Said Hanson: Well I think this is typical music industry behavior. They are very aggressive with legal work that the RIAA in trade association level and even within labels in doing deals with artists for example. They are just kind of aggressive, try and win big kind of guys that's the mindset of the industry. I have a feeling at the label level and certainly at the performer level most of the music industry realizes the value of Internet radio. Internet radio is one of the best things that has happened for the music industry this decade giving voice to dozens of genres of music that can't get AM or FM airplay and thousands of artists that can't get AM or FM airplay. At those levels of sales and marketing within a label or the performers involved here the lawyers have been working across purposes.

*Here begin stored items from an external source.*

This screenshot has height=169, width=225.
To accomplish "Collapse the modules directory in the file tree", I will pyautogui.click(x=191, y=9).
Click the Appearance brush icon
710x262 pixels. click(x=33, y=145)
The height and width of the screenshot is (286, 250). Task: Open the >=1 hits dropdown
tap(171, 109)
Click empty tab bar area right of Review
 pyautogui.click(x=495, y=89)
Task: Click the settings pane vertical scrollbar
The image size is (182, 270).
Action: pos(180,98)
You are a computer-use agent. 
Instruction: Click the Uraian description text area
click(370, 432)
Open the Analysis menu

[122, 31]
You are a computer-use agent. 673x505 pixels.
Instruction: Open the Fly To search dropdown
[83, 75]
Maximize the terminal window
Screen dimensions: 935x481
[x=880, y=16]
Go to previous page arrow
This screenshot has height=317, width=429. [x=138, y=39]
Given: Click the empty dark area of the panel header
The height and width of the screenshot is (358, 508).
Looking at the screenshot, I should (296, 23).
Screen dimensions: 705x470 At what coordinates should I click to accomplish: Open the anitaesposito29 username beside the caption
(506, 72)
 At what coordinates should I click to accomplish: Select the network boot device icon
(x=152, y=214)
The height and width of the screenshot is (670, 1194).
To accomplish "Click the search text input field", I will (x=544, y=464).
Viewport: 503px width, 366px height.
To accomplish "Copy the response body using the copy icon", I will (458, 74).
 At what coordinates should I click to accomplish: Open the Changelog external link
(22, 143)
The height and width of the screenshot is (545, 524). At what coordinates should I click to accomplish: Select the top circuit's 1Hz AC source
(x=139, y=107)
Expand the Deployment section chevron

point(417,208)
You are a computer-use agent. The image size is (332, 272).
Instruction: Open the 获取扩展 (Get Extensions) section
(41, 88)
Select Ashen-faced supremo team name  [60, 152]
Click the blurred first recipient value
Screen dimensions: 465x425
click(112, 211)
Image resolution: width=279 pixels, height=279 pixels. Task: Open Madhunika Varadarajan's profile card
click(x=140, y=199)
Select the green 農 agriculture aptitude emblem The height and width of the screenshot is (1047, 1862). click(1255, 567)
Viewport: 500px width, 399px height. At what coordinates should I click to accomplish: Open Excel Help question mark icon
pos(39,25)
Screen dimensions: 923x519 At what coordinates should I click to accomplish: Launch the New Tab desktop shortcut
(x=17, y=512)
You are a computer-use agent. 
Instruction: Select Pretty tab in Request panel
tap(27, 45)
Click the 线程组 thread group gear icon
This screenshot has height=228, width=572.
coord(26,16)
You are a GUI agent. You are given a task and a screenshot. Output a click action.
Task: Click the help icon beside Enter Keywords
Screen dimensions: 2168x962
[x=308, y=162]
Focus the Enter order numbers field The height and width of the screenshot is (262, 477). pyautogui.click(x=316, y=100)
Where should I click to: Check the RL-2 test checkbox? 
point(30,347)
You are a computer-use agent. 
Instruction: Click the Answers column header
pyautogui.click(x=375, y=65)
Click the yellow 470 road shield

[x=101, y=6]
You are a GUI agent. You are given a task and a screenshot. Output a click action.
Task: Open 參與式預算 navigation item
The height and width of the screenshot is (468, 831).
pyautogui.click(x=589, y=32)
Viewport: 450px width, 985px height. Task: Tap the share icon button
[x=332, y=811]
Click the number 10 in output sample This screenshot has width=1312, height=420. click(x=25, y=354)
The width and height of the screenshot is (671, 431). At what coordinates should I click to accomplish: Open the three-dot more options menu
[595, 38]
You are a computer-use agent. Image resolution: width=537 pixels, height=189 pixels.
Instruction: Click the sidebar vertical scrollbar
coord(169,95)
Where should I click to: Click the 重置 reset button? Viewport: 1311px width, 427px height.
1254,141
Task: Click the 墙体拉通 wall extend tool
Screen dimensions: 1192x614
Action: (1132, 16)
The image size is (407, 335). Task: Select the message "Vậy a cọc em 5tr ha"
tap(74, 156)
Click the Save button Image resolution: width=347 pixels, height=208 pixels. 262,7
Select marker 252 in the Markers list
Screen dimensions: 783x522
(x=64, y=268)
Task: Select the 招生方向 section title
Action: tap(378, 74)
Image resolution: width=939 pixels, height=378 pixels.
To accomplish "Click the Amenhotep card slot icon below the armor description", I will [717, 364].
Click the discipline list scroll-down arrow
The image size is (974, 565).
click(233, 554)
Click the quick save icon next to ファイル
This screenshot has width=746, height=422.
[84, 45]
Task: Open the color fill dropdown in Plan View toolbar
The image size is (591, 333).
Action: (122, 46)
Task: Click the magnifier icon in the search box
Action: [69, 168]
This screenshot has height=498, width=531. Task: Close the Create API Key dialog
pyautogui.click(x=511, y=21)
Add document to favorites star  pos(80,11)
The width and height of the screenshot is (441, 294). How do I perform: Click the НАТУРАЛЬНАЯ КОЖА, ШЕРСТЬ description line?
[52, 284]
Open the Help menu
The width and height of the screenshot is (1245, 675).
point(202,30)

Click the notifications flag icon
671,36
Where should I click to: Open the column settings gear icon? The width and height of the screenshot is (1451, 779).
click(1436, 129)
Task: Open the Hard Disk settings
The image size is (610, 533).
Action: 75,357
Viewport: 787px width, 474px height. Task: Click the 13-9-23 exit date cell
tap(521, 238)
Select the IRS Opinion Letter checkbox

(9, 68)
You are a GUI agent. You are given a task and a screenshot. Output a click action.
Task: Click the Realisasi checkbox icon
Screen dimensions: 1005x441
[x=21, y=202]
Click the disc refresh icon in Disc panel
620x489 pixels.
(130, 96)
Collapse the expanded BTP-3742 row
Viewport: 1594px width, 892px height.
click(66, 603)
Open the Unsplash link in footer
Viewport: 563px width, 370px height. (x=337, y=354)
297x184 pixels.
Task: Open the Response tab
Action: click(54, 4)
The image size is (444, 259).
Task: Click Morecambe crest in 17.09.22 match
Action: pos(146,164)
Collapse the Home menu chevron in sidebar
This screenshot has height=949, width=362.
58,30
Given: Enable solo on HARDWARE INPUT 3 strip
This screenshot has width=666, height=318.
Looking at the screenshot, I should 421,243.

This is not the first time that overly aggressive record company lawyers have done stuff that was not in the best interest of their industry. You will recall five or six years ago they got Napster shut down and the whole world warned them don't do this. If you shut down Napster all that will happen that they regulatable peer to peer file trading service that you can theoretically work with if you shut it down you will open up all sorts of uncontrollable peer to peer networks. By God they shut down Napster and that's exactly what happened they made the situation 10 times worse. They have done this before just being overly aggressive. The music industry as I understand it from observance, they care about control and control sometimes trumps practicality and beneficial-ness."

He adds, "Let's talk about this from the point of view of the terrestrial broadcasters. We could go at that from a couple different angles. I guess one of them is at these rates the question is will broadcasters continue to offer streams of their terrestrial stations? I think that's a questionable issue if they see it being a money sink for the next five years I'm not sure they will. A second issue in this game is the record industry is going to be coming at them for a sound recordings performance royalty before probably the end of this year."

I'm sorry to interrupt but aren't they grandfathered?

"Well there's nothing to say that under the current law there is no, under the current law yes but there I believe the record industry has announced publicly their intent to try to get new legislation to apply sound recording royalty to AM and FM broadcast. So they certainly do have a dog in this hunt and if they, I have a feeling broadcasters may be a little bit sitting on their hands thinking that well if Pandora and LaunchCast and AccuRadio are driven out of business you know maybe that's not so bad for us. That's thinking ahead a month rather than thinking any longer perspective. Thirdly, and maybe this is most importantly as Internet radio plays out, I think we're seeing new media and new media delivery systems end up creating new forms of content and the new forms of content that work for Internet delivery of radio seem to be based on the properties that are having success seem to be national not local brands, multi-channeled, multi-format brands not focusing on single musical genre and with some personalization elements.

That's what consumers seem to be embracing. Broadcasters right now could compete in that space if they chose to. There is no reason any of the major broadcasters that you cover couldn't launch an initiative to build such a brand. In Canada, Standard Radio for example has built a relatively successful Internet only brand called Iceberg Radio. If this royalty rate decision goes through they will be as constrained from doing that as Joe is or LaunchCast is or I am and if that won't stop listeners from seeking out that kind of product they will just get it from Australia and then European and Asian webcasters. Right now they have an opportunity to compete in the space which might be their long term future as wireless ubiquitous broadband Internet gets into people's cell phones and into their cars and throughout their homes. Great potential and they will be frozen out of competing in that space if this goes through."